The Raven, Moose, and other mines on this hill, illustrate these phenomena, which are common also to the Elkton, Katherine, and Walter claims we are about to describe under the title of the Elkton mine. These lie on the south slope of Raven hill, below the Raven mine. Here the ore occurs associated with two dikes enclosed in breccia. The younger of these has supplied most of the Elkton ore; the older, that of the Katherine. The Elkton strikes north and south, dipping steeply; the Katherine strikes west of north and is vertical. The dikes meet and cross between the Katherine and old Elkton shafts, the Elkton dike intersecting the Katherine. Ore in both dikes is in veins following the course of the dikes and is composed of rock replaced by iron pyrite, iron oxide, quartz, and fluorite with free gold and telluride.
The Katherine dike is 2 to 4 feet wide, and the ore body is a few inches to a foot or more wide; southward the dike widens to 10 feet. The ore often adheres to the contact of the dike, and forks, and continues along the abandoned side of the dike for a few feet, finally thinning out and disappearing. The dike is broken by cross joints intersecting it, and these are, at times, lined with a film of iron pyrite and telluride, converting the dike into almost a mass of ore.
This preliminary explanation is necessary to the understanding of phenomena that would otherwise be a more difficult puzzle to one examining the underground workings of the Elkton mine.
Elkton Mine.—We approach the great dump and plant of the Elkton mine by a switch of the Midland Terminal Railway, lately run up in front of the ore bins, so that the ore is loaded directly into the cars, a great advantage over former times and modes.
Inside the spacious building over the mine, blacksmiths are busy sharpening and tempering big bundles of air drills, like sheaves of spears for a battle; close to them on the same floor men are ascending and descending, and ore is coming up from the shaft, which is 500 feet deep. On the same floor, too, are the powerful engines with three big boilers, one 66 inches by 16 feet, another 72 inches by 16 feet; and a third, 60 inches by 16 feet; in all 550 horsepower. The engines need to be powerful, for not only is there an output of 2,000 tons of sulphide ore monthly, beside the waste rock, but there are 600 gallons of water per minute to be contended with in this great mine.

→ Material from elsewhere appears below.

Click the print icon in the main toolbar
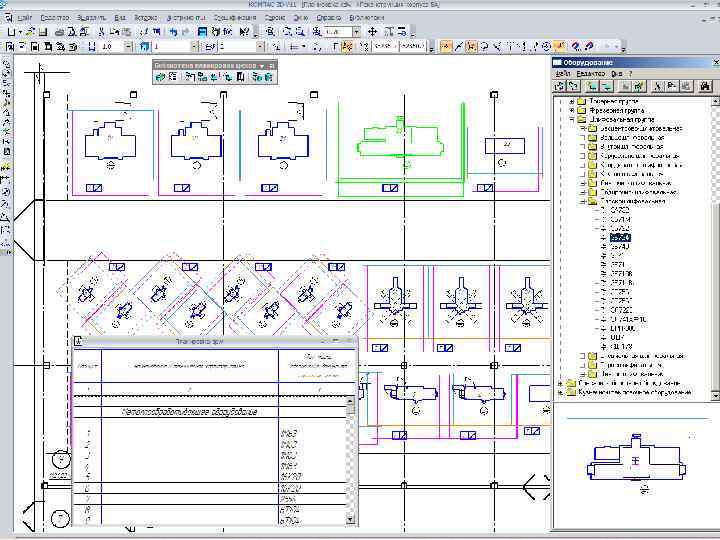The height and width of the screenshot is (540, 720). tap(60, 32)
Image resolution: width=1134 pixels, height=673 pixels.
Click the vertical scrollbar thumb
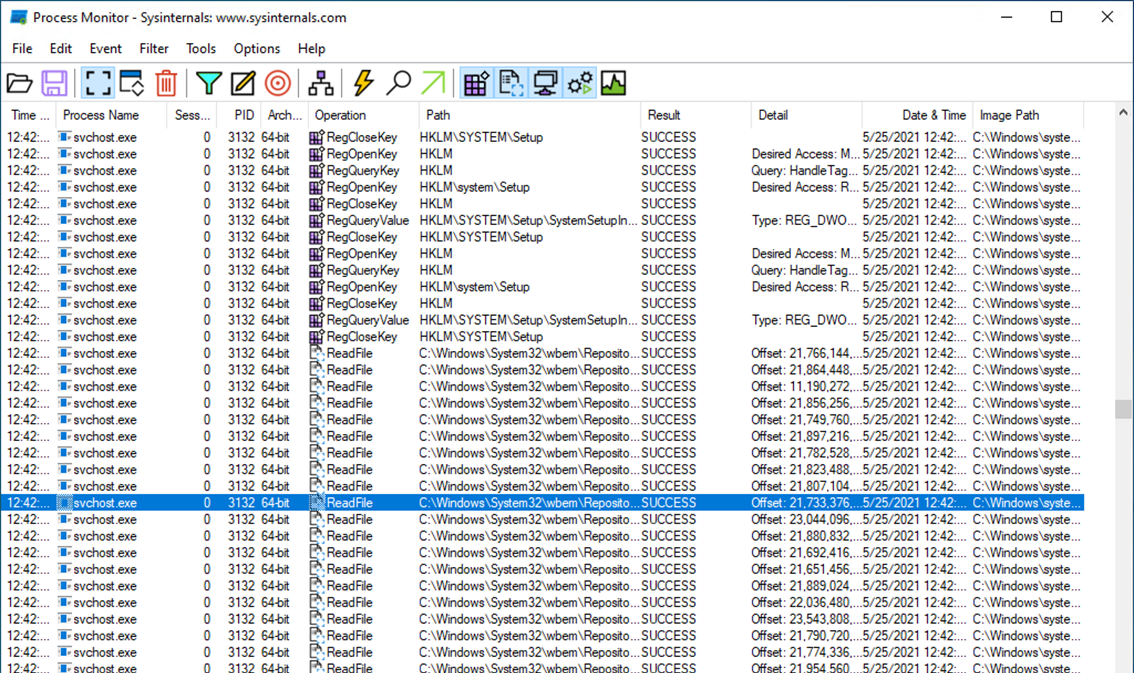(x=1123, y=411)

We descend first to the fifth, or lowest level. Running along, and forming the roof of this level, is the nepheline basalt dike that so largely carries, as well as influences, the ore deposit. It is a dark, almost black, fine-grained rock, speckled with little white, oval spots, which are amygdaloidal cavities, caused by escape of steam filled later with white crystalline matter carrying a good deal of lime.

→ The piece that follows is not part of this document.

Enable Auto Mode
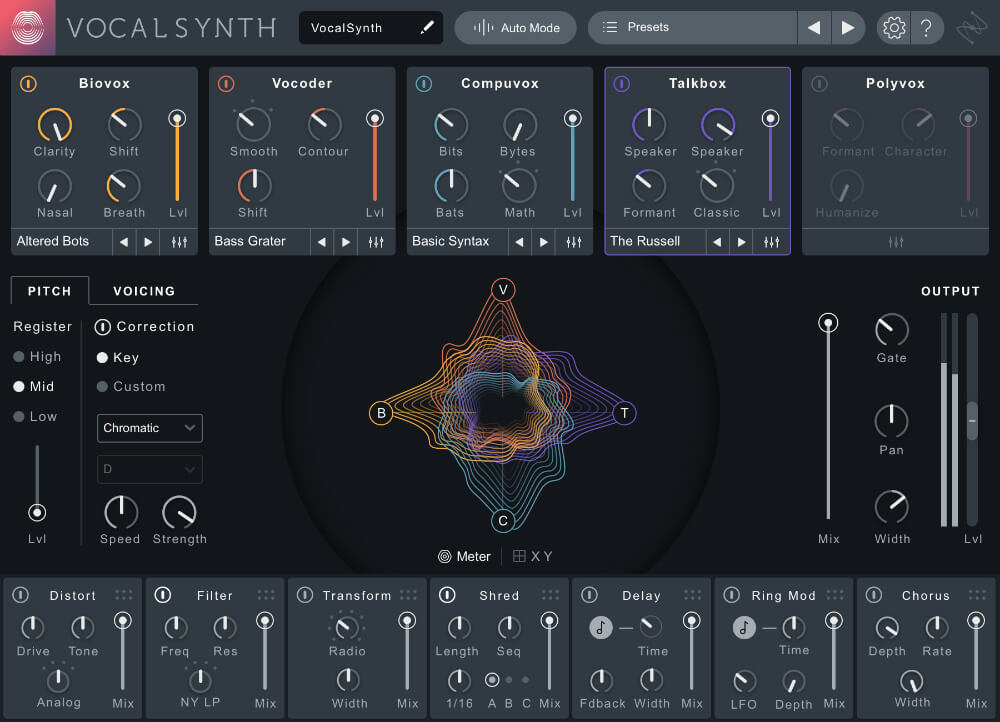The height and width of the screenshot is (722, 1000). 515,27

This dike is divided lengthwise by numerous parallel shrinkage cracks, and crosswise, at intervals, by others. On the edges near the contact with the breccia, the dike becomes less amygdaloidal, harder, and more slaty, and of a lighter color. This change indicates the ore presence or impregnation for a width, it may be, of a few inches to a foot on one side, or both, of the dike. This zone shows fine veinlets of purple fluorite running through it, and on splitting the rock you find both faces coated with the purple matter on which lie scattered the bright silver-like flakes of telluride. Following the dike on its course in places we find all the shrinkage lines occupied by ore, and nearly the whole dike a mass of valuable metal. Again the dike may leave the line of what is called the Walter fissure, and strike off to the west quite abruptly into the wall rock. This sudden movement may, at times, be accompanied by faulting, at others the finding of dike matter back from, and parallel with, the main dike may possibly be accounted for by the molten matter having come up, not through one fissure, but through a much fissured zone of many short parallel fissures comparatively close together. Again we saw places where the main line of fissure was for a long distance unoccupied by the dike, the fissure line marked by an altered zone of gray quartzose breccia yielding ore in some places, and in other places barren.

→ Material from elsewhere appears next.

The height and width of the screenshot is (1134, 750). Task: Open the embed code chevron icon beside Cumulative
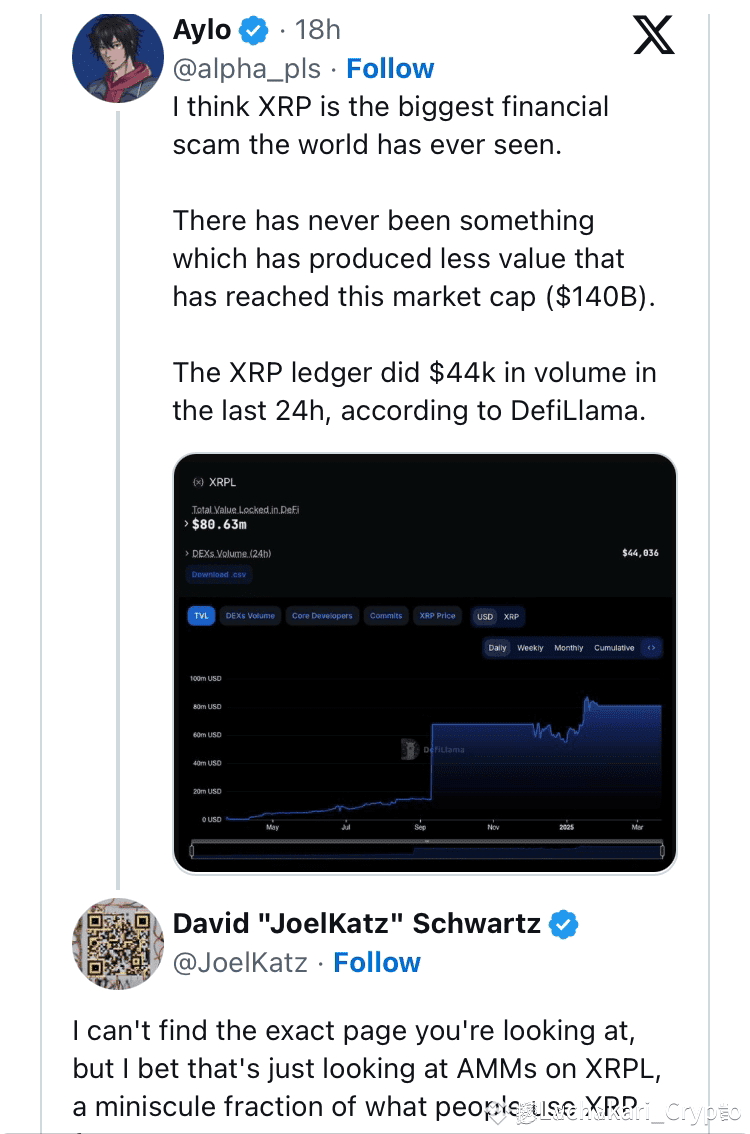(652, 648)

At one point we saw what, for a long time, had naturally been mistaken for the true and limiting wall of the ore body, until it was broken through and good ore found beyond it.
Approaching what is called the Walter end of the property is a rather sudden and strongly marked transition from oxidized to "live," or unoxidized sulphide ore. In this direction are some exceedingly rich bodies of ore in narrow veins. At a point along this fifth level, a lighter colored dike, resembling phonolite, comes in from northwest to southeast, cutting diagonally through the basalt dike whose course is north and south, and producing a large enrichment of the ore body at the point of crossing.
From the fifth level we ascended to the fourth. The upper levels are quite dry, but the lower ones are very wet. The water comes from the fissures, or shrinkage cracks, in the basalt dike, and drips down in streams from the cracks in it, and when first tapped under pressure, goes off like a shot gun. In consequence of the water which is now becoming a common feature of many of the deeper Cripple Creek mines, which, in early days, were so remarkably dry, large pumps are a necessity in the lower levels. There is a large pump in the bottom level, and a whole room full of pumps in the station of the fourth level. Four pumps are running all the time; one is of the Snow pattern, another Cameron, and two others Knowles. The station Knowles pumps are triple-expansion. The pumps are about 100 horsepower, handling unitedly about 600 gallons per minute.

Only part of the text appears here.